* EXTRAIT CHOISI
=-=-=-=-=
Et bien non ! Je ne pense pas qu’il s’agisse de la même chose. Car ce n’est pas l’abîme ontologique auquel Montaigne se sent là confronté. Il se penche bien sur lui à l’occasion (pensons au célèbre « Nous n’avons aucune communication à l’estre » (6)). Mais – même si la mesure de l’ignorance ontologique qui est la nôtre incline déjà à la modestie – c’est la vanité des hommes, tant et tant exhibée (7), qui forge l’exigence de vérité vis-à-vis de soi. Et le problème est bien de méthode, cela j’en suis d’accord. Le « comme » est même de bonne méthode, même si la référence à Durkheim est assez audacieuse ; car ce que ce dernier tente d’établir, c’est précisément l’eccéité – si j’ose dire – du fait social.

Je suis bien loin d’avoir ainsi rendu compte de tout ce que recèle le texte de Bernard Sève, texte d’un très grand intérêt. Ce qui transparaît du texte tout entier – et ce n’est pas le moindre de ses mérites –, c’est que le combat contre l’orgueil, la posture modeste, la distance prise avec soi-même – qu’il ne faut pas confondre avec un manque d’estime de soi ou une réticence à s’exprimer –, ce n’est pas seulement une question de bienséance, de décence, de savoir-vivre ; c’est aussi et surtout une question de lucidité, tant sur soi-même que sur les autres. Il s’agit de construire quelque chose qui peut être structuré d’une façon assez comparable à ce qui pense.
« […] l’acte de mettre en rôle ses pensées, de se rendre des comptes à soi-même, contribue d’abord à créer une attention à soi, ensuite à former le "patron", le modèle, le Moi objet du témoignage. Dans la dialectique de l’être-comme, le Moi dont Montaigne témoigne passe ainsi du pôle du n’être pas (instabilité du Moi) au pôle de l’être (constance d’une écriture formatrice, malgré ses discontinuités). » (p. 44)
=-=-=-=-=
* INFORMATIONS EXTRAITES
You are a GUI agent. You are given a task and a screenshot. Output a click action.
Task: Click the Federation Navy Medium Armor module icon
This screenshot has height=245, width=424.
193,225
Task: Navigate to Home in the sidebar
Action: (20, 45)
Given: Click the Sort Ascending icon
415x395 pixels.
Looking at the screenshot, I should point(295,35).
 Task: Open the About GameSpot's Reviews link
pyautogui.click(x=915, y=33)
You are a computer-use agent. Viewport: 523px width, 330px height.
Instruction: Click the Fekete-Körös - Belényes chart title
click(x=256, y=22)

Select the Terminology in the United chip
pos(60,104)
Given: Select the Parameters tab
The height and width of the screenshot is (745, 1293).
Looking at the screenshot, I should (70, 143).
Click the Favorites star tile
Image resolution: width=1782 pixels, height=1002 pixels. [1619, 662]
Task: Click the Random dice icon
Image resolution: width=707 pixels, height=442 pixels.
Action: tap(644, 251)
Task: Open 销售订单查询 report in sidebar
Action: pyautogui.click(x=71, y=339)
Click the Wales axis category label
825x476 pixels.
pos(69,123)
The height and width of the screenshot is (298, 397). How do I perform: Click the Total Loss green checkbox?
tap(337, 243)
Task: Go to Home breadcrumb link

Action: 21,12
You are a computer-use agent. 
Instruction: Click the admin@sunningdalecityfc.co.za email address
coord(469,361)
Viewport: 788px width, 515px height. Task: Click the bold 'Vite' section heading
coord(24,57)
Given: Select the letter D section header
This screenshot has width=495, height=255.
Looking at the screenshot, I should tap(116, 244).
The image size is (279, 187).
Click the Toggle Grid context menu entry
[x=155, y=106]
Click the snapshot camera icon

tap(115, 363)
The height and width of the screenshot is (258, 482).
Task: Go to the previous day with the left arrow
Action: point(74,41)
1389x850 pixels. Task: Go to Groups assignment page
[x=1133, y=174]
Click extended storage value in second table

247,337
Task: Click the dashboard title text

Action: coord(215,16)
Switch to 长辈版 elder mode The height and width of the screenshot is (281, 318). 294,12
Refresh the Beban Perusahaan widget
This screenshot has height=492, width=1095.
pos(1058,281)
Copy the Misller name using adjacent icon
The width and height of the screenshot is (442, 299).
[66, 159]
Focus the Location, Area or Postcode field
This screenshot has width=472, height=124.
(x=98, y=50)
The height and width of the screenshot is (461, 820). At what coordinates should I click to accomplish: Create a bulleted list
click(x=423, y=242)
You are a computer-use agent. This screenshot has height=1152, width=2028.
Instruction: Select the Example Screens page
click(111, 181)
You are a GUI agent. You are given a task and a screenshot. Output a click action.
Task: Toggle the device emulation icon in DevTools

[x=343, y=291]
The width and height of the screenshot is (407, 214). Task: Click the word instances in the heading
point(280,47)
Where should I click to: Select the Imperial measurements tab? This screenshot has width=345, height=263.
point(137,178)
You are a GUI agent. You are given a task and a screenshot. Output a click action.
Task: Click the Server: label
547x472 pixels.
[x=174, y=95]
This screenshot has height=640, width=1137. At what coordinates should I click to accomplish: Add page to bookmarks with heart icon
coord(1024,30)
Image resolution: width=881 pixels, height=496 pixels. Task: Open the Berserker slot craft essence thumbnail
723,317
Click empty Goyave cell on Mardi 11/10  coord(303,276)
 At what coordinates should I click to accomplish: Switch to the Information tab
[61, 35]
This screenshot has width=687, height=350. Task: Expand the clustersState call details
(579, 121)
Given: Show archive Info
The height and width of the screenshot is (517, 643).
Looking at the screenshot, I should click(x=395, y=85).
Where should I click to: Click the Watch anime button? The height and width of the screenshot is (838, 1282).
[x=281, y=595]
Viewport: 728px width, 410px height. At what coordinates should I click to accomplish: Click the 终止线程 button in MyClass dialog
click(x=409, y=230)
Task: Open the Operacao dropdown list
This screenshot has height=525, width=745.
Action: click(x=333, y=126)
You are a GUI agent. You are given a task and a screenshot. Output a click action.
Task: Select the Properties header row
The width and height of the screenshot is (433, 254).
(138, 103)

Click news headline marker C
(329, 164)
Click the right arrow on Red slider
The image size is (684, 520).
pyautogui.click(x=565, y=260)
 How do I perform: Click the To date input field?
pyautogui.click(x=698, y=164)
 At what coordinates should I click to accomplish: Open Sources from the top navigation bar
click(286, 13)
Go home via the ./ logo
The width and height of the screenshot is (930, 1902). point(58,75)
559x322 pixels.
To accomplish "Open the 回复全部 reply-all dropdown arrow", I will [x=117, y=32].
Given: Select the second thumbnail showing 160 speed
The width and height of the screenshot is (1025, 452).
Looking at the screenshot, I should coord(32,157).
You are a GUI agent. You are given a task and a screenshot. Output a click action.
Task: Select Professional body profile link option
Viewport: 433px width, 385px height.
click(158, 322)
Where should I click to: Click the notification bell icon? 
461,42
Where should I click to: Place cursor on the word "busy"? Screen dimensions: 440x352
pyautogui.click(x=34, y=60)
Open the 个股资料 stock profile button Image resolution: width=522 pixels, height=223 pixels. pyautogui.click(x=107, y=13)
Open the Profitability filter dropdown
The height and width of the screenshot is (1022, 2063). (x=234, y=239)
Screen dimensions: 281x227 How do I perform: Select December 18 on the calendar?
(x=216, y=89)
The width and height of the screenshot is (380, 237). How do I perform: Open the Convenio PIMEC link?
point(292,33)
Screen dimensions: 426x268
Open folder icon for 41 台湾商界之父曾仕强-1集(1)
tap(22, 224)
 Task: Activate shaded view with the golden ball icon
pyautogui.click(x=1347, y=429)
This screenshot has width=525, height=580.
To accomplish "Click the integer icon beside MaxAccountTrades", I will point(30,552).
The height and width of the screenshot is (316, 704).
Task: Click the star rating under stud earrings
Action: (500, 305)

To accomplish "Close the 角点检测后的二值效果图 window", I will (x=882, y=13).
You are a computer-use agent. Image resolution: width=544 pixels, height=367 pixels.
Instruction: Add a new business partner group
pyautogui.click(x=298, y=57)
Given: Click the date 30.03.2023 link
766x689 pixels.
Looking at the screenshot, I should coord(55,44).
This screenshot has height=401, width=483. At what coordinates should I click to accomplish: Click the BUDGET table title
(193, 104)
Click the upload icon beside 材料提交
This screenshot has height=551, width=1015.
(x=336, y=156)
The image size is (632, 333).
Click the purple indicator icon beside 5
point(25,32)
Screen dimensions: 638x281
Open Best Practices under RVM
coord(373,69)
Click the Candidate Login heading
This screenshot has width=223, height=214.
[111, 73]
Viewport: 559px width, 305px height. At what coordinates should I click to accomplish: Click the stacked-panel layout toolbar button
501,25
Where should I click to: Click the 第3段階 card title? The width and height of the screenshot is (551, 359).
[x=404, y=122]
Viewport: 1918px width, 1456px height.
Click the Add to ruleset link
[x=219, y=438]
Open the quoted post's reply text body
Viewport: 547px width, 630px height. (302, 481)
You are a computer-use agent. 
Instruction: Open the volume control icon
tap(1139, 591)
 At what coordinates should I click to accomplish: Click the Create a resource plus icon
=-=-=-=-=
* SÉRIE DE CONSIGNES
[1] Énumérez toutes les personnes nommées dans l'extrait sur Montaigne.
[2] D'après l'extrait sur Montaigne, qu'est-ce qui forge l'exigence de vérité vis-à-vis de soi ?
[3] Poursuivez l'extrait sur Montaigne au-delà de sa dernière phrase.
La liste ne joue aucun rôle dans cet exercice.

* RÉSULTATS DE L'EXERCICE
[1] Montaigne, Durkheim, Bernard Sève

[2] La vanité des hommes, tant et tant exhibée.

[3]
(1) Michel de Montaigne, Les Essais, Gallimard, Bibliothèque de La Pléiade, 2007, p. 988.
(2) Sous la direction de Pierre Magnard et Thierry Gonthier, Montaigne, Éd. du Cerf, Les Cahiers d’Histoire de la Philosophie, 2010, pp. 23-44.
* Michel de Montaigne, Les Essais, Gallimard, Bibliothèque de La Pléiade, 2007, p. 198.
** Ibid., p. 200.
(3) Ibid., p. 972.
(4) Jean-Paul Sartre, L’Être et le néant, (1ère éd. : 1943), Gallimard, Tel, 1976, pp. 111-144.
(5) C’est surtout, comme Sartre le dit lui-même, une question de croyance (cf. Op. cit., pp. 104 et ss.)
***Michel de Montaigne, Les Essais, Gallimard, Bibliothèque de La Pléiade, 2007, p. 988.
(6) Ibid., p. 639.
(7) Voir tout particulièrement quelques pages fortes du chapitre III, 8 : Ibid., pp. 966-969.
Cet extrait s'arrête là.